Gutsy, Brainy, and Smurfette work on a plan to get themselves out of their cages. Gutsy swings his cage repeatedly until it bumps into Brainy's, starting a chain reaction that breaks the cages. However, Smurfette is still stuck in her cage, and Gutsy and Brainy try to figure out how to get her out of there when Gargamel appears with Azrael. The Smurfs go into hiding while the evil wizard opens the cage to deal with the one Smurf that is still captured.
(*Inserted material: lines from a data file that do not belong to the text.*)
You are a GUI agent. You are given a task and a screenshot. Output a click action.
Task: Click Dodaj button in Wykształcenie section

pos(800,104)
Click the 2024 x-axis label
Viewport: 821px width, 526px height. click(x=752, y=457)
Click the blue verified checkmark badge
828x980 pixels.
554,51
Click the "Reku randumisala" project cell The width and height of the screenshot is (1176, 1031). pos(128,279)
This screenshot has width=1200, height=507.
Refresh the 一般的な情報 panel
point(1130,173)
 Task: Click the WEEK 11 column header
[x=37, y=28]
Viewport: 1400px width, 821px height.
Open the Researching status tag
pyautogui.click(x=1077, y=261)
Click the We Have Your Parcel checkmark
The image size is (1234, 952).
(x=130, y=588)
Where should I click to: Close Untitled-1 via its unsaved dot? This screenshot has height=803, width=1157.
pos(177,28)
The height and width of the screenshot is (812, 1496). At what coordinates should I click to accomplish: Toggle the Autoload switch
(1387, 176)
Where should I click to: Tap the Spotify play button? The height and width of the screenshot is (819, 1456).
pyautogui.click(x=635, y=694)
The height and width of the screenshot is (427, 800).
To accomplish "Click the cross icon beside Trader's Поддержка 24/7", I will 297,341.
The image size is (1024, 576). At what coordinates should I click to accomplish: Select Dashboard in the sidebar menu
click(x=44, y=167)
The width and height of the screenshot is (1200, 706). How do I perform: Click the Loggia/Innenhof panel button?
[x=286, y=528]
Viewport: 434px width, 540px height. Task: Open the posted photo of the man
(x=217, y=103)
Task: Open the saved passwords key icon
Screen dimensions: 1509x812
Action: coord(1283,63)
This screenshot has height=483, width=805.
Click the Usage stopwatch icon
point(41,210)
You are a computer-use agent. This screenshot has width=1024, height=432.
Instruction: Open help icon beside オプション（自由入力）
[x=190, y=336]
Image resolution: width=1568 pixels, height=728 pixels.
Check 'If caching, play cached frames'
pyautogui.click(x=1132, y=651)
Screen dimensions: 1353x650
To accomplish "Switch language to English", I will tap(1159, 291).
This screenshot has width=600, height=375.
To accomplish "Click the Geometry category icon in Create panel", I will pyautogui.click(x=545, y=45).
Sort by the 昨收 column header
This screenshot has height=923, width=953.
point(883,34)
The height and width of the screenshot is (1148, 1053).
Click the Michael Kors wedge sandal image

Soon, the Headless Horseman appears, and they start running toward the covered bridge, which keeps the Headless Horseman trapped in Smurfy Hollow. However, the Smurfs see that they would not get to the bridge in time to escape from the Headless Horseman. They hitch a ride on the back of a bat and fly to the top of the bridge. Gargamel and Azrael soon reach the bridge, from which they taunt the Horseman. The Horseman throws a flaming pumpkin that causes the floor beneath Gargamel and Azrael to break, sending them down the river and over the waterfall.

With the three Smurfs returning safely home, Gutsy and Brainy begin to apologize for what they did, with Gutsy admitting that he was jealous about Brainy always winning and Brainy admitting that he was selfish in keeping the secret patch of smurfberries all to himself. Glad to see that they have learned their lesson, Papa gives Gutsy the medal, but both he and Brainy insist that the other should have it. As they fight, the medal flies out of their hands and onto Lazy Smurf, thereby declaring him the winner. As the Smurfs gather around the stage to see Gutsy and Brainy dance with each other, Papa goes out into the forest to thank the Headless Horseman, who turns out to be a goat that he used his magic on to appear as a ghost.

With Narrator's ghost story now over, Hefty claims that he was not scared, but finds himself jumping into Narrator’s arms at the sound of a bat screeching. Clumsy sees that they are now surrounded by bats, which scares all four Smurfs and sends them running back to the village.

==Voice cast==
- Fred Armisen as Brainy Smurf
- Melissa Sturm as Smurfette
- Jack Angel as Papa Smurf
- Alan Cumming as Gutsy Smurf
- Anton Yelchin as Clumsy Smurf
- Hank Azaria as Gargamel
- Tom Kane as Narrator Smurf
- John Oliver as Vanity Smurf
- Gary Basaraba as Hefty Smurf
- Adam Wylie as Panicky Smurf
- Frank Welker as Azrael

==Release==
The film premiered on June 11, 2013 at the Annecy International Animated Film Festival. The film was released on DVD on September 10, 2013. ABC Family aired the network television premiere of the film on October 27, 2013.

==Critical response==
The Smurfs: The Legend of Smurfy Hollow was met with positive reviews from critics. Greg Ehrbar of Indie Wire gave the film a positive review, saying "The CG animation in the bookend sequences certainly looks as rich and detailed as they did in the last Smurf feature (and most likely were made from elements carried over from that production into this one)."